I started doing this about 5 years ago after reading some posts from some of the more experienced growers on the AN forum.  Love 'em or hate 'em, AN had a great forum community until GW Bush...  Any-hoo.  Before I made this routine I did some A/B tests by growing the same strain from clone of some weed I had harvested without a darkness period and cured it for comparison.  We grew another round of the same weed, same nutes, same setup and finished most them in 72 hours darkness.  We compared buds from plants grown in the same batch of clones both with and without darkness at harvest and also some cured buds of the same strain from the last run without darkness.  
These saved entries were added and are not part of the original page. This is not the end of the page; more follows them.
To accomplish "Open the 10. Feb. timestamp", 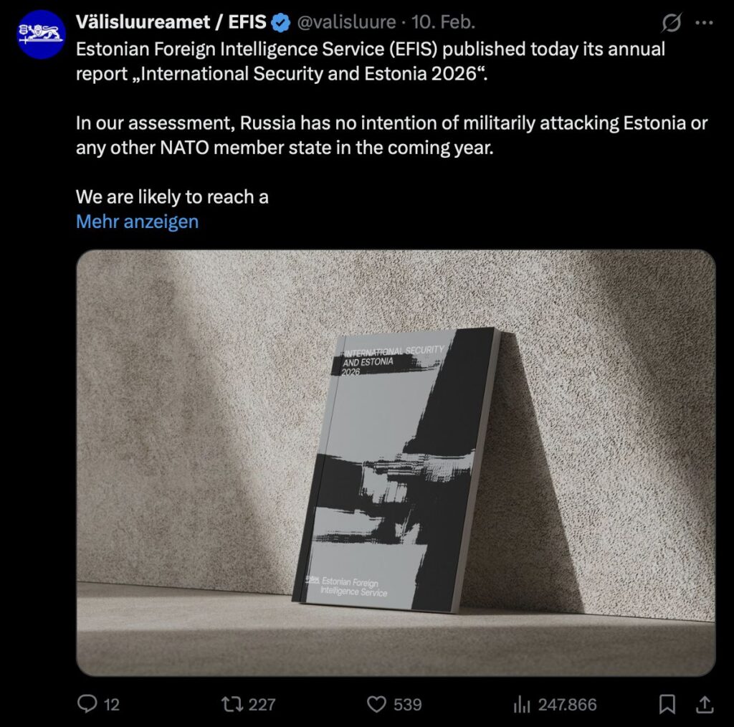I will (x=443, y=22).
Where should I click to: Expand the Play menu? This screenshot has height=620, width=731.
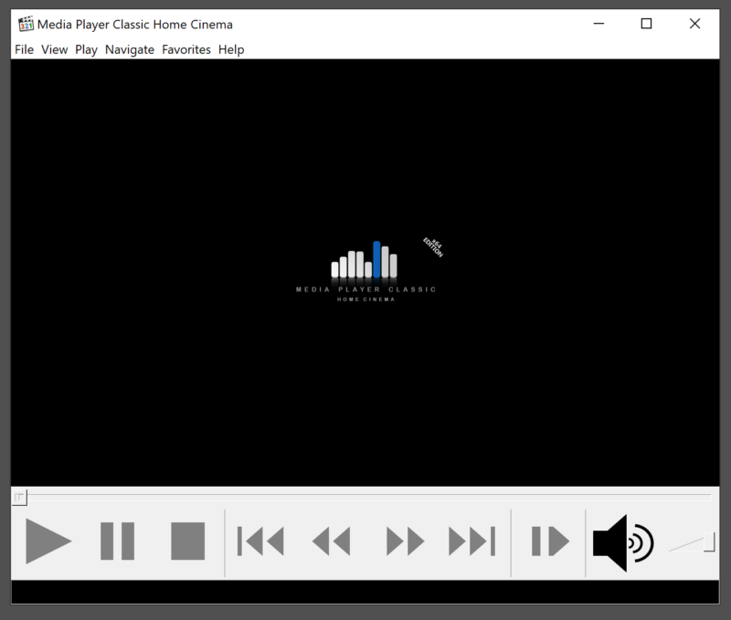tap(87, 49)
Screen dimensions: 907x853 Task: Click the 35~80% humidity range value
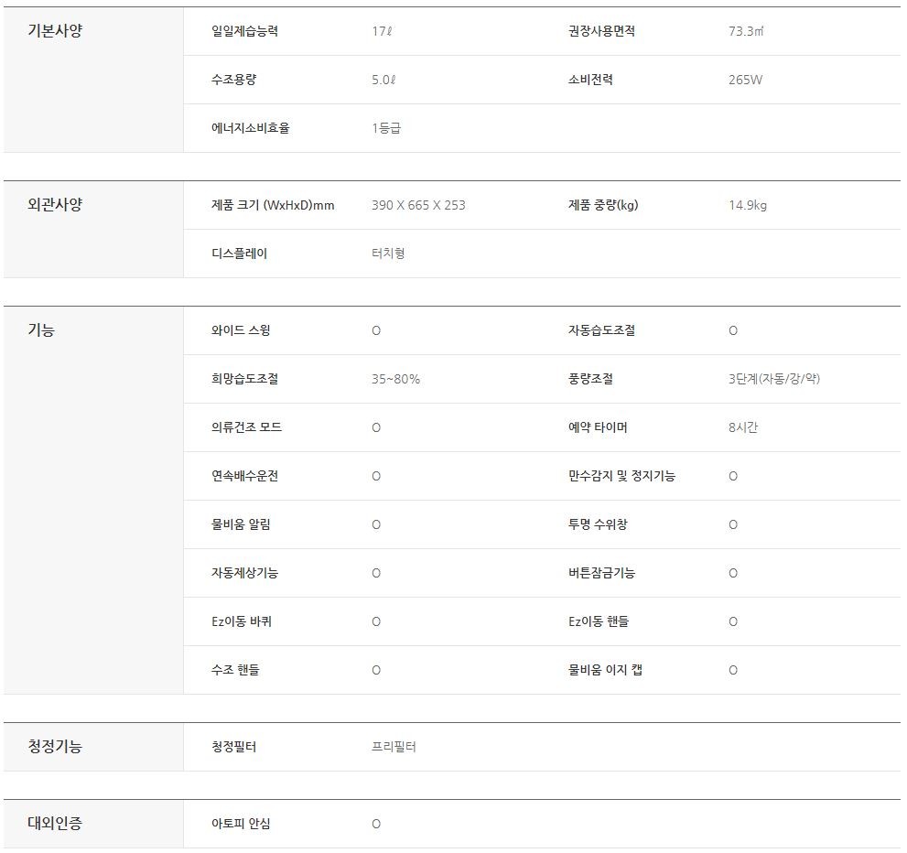(395, 379)
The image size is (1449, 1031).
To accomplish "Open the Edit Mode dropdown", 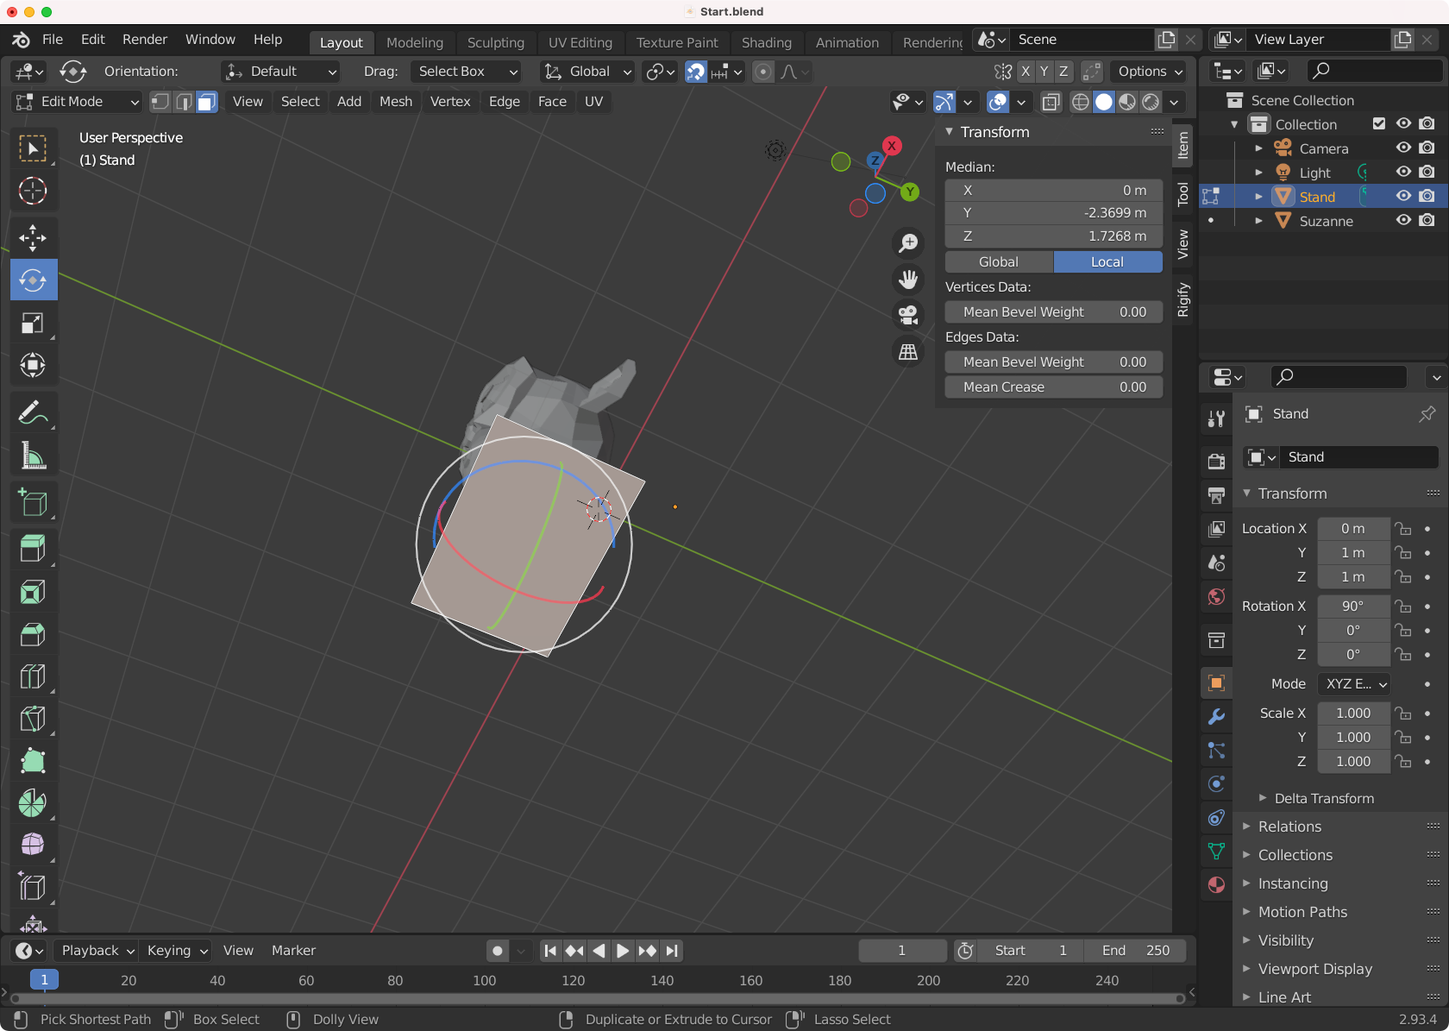I will pos(78,102).
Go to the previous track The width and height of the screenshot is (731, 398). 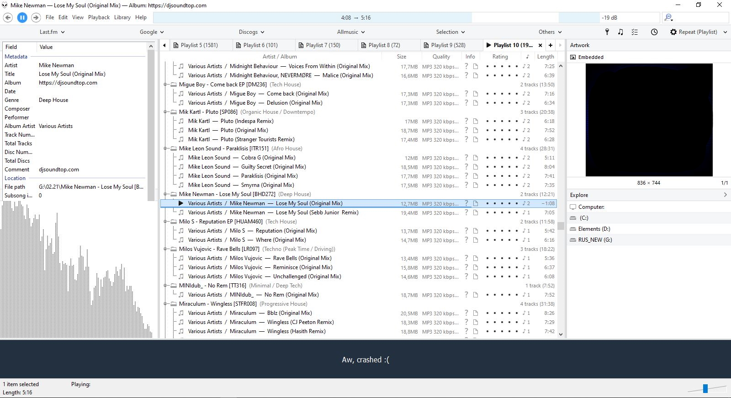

The difference wasn't completely 'day and night' but was noticable with increased trichs and more flavor despite the control buds having been cured properly.  After making the darkness period routine to our harvest I noticed that in the winter months when temps during darkness would fall into the upper 50's I saw the best results and IME indica strains responded a little more than sativas.  If you give it a go try to get the night temps down as low as you can.  Around here I can't get temps below 68 at night from May until Sept so you can only do what your envionment will allow.  It seems to be a combination of a lack of light and water along with lower temps that forces the girls to produce more goo IME...  Darkness also helps with the ripening and ambering up of the harvest.

Good Luck!


----------



## SPEARCHUCKER (Jul 5, 2009)

Ive seen a couple strains like White Russian and White Moscow recommend 48 hours of darkness before harvest.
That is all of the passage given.